Work to complete: Reproduce the data in full, exactly.

Data provided:
-=-=-=-=-

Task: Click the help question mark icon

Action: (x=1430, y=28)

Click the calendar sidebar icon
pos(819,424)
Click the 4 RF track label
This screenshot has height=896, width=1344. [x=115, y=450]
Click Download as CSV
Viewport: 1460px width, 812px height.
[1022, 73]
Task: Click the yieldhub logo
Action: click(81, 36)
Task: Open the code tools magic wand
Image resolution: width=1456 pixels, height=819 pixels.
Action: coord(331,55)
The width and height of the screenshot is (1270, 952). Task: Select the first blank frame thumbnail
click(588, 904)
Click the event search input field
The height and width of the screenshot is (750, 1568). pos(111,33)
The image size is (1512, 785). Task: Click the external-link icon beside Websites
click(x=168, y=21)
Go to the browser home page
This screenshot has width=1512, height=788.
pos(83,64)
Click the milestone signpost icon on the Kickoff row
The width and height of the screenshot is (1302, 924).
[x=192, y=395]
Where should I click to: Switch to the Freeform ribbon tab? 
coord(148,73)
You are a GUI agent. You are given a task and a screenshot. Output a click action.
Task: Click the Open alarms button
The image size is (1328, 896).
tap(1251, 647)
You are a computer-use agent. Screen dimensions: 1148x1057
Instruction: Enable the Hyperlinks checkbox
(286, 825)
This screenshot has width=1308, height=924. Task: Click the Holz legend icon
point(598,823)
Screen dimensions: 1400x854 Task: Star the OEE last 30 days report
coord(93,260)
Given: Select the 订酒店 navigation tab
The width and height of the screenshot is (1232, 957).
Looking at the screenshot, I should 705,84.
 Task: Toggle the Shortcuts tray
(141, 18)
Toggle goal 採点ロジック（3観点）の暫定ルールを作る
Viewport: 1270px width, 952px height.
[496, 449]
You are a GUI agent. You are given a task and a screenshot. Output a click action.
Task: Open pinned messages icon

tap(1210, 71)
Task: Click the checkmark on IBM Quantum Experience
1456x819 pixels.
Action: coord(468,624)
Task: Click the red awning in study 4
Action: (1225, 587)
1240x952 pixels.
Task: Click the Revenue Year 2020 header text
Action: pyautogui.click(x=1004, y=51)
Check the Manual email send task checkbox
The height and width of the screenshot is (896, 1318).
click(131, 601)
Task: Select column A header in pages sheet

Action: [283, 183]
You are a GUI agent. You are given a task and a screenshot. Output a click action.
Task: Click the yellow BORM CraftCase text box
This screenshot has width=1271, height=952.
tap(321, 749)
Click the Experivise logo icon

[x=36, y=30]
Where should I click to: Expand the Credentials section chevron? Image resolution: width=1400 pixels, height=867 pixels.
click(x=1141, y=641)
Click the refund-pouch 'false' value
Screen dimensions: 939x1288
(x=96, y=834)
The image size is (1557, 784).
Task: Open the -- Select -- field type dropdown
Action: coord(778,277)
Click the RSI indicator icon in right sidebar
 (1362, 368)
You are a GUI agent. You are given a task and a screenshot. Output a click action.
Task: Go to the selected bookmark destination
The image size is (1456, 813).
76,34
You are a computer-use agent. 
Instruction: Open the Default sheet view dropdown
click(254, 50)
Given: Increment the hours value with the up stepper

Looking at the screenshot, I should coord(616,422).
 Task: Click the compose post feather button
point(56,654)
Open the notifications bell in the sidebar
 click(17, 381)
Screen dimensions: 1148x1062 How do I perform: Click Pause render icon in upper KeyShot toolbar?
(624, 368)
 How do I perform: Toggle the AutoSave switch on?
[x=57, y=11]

-=-=-=-=-

Answer for this exercise:
Task: Click the help question mark icon

Action: (x=1430, y=28)

Click the calendar sidebar icon
pos(819,424)
Click the 4 RF track label
This screenshot has height=896, width=1344. [x=115, y=450]
Click Download as CSV
Viewport: 1460px width, 812px height.
[1022, 73]
Task: Click the yieldhub logo
Action: click(81, 36)
Task: Open the code tools magic wand
Image resolution: width=1456 pixels, height=819 pixels.
Action: coord(331,55)
The width and height of the screenshot is (1270, 952). Task: Select the first blank frame thumbnail
click(588, 904)
Click the event search input field
The height and width of the screenshot is (750, 1568). pos(111,33)
The image size is (1512, 785). Task: Click the external-link icon beside Websites
click(x=168, y=21)
Go to the browser home page
This screenshot has width=1512, height=788.
pos(83,64)
Click the milestone signpost icon on the Kickoff row
The width and height of the screenshot is (1302, 924).
[x=192, y=395]
Where should I click to: Switch to the Freeform ribbon tab? 
coord(148,73)
You are a GUI agent. You are given a task and a screenshot. Output a click action.
Task: Click the Open alarms button
The image size is (1328, 896).
tap(1251, 647)
You are a computer-use agent. Screen dimensions: 1148x1057
Instruction: Enable the Hyperlinks checkbox
(286, 825)
This screenshot has width=1308, height=924. Task: Click the Holz legend icon
point(598,823)
Screen dimensions: 1400x854 Task: Star the OEE last 30 days report
coord(93,260)
Given: Select the 订酒店 navigation tab
The width and height of the screenshot is (1232, 957).
Looking at the screenshot, I should 705,84.
 Task: Toggle the Shortcuts tray
(141, 18)
Toggle goal 採点ロジック（3観点）の暫定ルールを作る
Viewport: 1270px width, 952px height.
[496, 449]
You are a GUI agent. You are given a task and a screenshot. Output a click action.
Task: Open pinned messages icon

tap(1210, 71)
Task: Click the checkmark on IBM Quantum Experience
1456x819 pixels.
Action: coord(468,624)
Task: Click the red awning in study 4
Action: (1225, 587)
1240x952 pixels.
Task: Click the Revenue Year 2020 header text
Action: pyautogui.click(x=1004, y=51)
Check the Manual email send task checkbox
The height and width of the screenshot is (896, 1318).
click(131, 601)
Task: Select column A header in pages sheet

Action: [283, 183]
You are a GUI agent. You are given a task and a screenshot. Output a click action.
Task: Click the yellow BORM CraftCase text box
This screenshot has width=1271, height=952.
tap(321, 749)
Click the Experivise logo icon

[x=36, y=30]
Where should I click to: Expand the Credentials section chevron? Image resolution: width=1400 pixels, height=867 pixels.
click(x=1141, y=641)
Click the refund-pouch 'false' value
Screen dimensions: 939x1288
(x=96, y=834)
The image size is (1557, 784).
Task: Open the -- Select -- field type dropdown
Action: coord(778,277)
Click the RSI indicator icon in right sidebar
 (1362, 368)
You are a GUI agent. You are given a task and a screenshot. Output a click action.
Task: Go to the selected bookmark destination
The image size is (1456, 813).
76,34
You are a computer-use agent. 
Instruction: Open the Default sheet view dropdown
click(254, 50)
Given: Increment the hours value with the up stepper

Looking at the screenshot, I should coord(616,422).
 Task: Click the compose post feather button
point(56,654)
Open the notifications bell in the sidebar
 click(17, 381)
Screen dimensions: 1148x1062 How do I perform: Click Pause render icon in upper KeyShot toolbar?
(624, 368)
 How do I perform: Toggle the AutoSave switch on?
[x=57, y=11]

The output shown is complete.